I wanted a sewn binding, similar to the CIAK Appuntino I reviewed recently. From what I can find out, this is known as a Singer Sewn Binding (Made on a Singer sewing machine?), but I didn’t manage to find a handy diagram of the stitching pattern.  Instead, I ended up more or less using backstitch.  This gave the right appearance on the outside, but looks a bit messy on the inside.





After consultation with an embroidery and patchwork expert (my mum), I think the answer is to use a simple running stitch down the spine and then back up again.  With an odd number of holes, this should give the same pattern inside and out, offset by one hole.


As you can see from the photos, the binding could have been straighter.  I was drinking a gin and tonic as I made the notebook (Tanqueray Export if you must know), but that wasn’t the cause (honest!).  I folded and clamped the pages before I marked out and punched the holes, so when I came to stitch the block of paper things weren’t as well aligned as I might have hoped.  Next time out I’ll clamp the block and punch the binding holes before I fold the paper and cover.


One of the consequences of stacking this many sheets of paper is that those in the middle of the book stick out further than those nearest the cover.  To get a neat looking notebook, this means having to trim the edges.  I used a steel rule and a craft knife and to be frank it got a little messy.  Definitely something I need to practice at.

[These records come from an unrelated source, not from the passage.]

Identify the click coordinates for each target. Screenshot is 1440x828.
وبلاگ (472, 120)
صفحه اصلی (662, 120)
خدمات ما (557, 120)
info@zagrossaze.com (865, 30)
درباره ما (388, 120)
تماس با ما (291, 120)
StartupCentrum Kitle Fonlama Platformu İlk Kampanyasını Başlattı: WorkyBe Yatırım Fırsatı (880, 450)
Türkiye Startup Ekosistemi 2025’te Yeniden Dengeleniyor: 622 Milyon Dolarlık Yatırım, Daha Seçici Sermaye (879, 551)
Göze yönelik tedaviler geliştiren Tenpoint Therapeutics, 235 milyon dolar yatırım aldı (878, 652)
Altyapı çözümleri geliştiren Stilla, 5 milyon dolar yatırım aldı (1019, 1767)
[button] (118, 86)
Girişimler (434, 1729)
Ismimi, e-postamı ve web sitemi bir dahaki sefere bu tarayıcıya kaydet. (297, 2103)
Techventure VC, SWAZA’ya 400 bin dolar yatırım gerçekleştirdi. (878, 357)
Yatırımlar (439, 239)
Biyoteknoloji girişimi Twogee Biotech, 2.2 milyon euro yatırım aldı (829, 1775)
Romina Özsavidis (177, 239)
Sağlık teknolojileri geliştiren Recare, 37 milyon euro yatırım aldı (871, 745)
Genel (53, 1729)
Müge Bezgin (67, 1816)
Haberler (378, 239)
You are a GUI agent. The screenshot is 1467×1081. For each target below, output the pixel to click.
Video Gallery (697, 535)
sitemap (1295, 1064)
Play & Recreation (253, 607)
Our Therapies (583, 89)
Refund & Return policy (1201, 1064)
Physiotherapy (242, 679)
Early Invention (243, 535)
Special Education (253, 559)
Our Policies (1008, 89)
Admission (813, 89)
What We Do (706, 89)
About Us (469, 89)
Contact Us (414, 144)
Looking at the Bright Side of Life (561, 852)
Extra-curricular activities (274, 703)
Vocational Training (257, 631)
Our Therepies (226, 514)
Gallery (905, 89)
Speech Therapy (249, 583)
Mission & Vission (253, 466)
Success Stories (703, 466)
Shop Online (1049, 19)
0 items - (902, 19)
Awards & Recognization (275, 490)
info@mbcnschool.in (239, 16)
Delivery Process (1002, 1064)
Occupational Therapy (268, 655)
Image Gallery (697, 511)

I used a 10mm corner punch to round the corners, and again I need a bit more practice to make these as neat as possible.

In use?

Overall, I’m quite pleased with the outcome.  Sure, there are things that I need to improve and a few things that I will do differently next time, but from nothing to a finished book in a couple of hours didn’t seem too shabby.


In use, the paper performs as you might expect.  Tolerant of lots of pens and inks.  Drying times are long and you get show-through, but that’s something I’m happy to live with.  The sample of writing I’ve shown was written with a medium-nibbed Sheaffer Legacy (not the Lamy 2000 in the photos), inked with Pilot Iroshizuku ku-jaku – a combination that puts down a pretty wet line.  Even so, it was pretty well behaved, coping with my handwriting and showing off the shading you get with this ink.

What next?

I’ll certainly try this again, looking to improve in the areas I’ve highlighted.  I also plan to try a multi-signature book at some point.  As well as a more complicated binding, this will mean a more elaborate cover, end papers (I have some gorgeous Chiyogami paper that I’m itching to use) etc.  It should be fun!  After all, what’s the worst that can happen?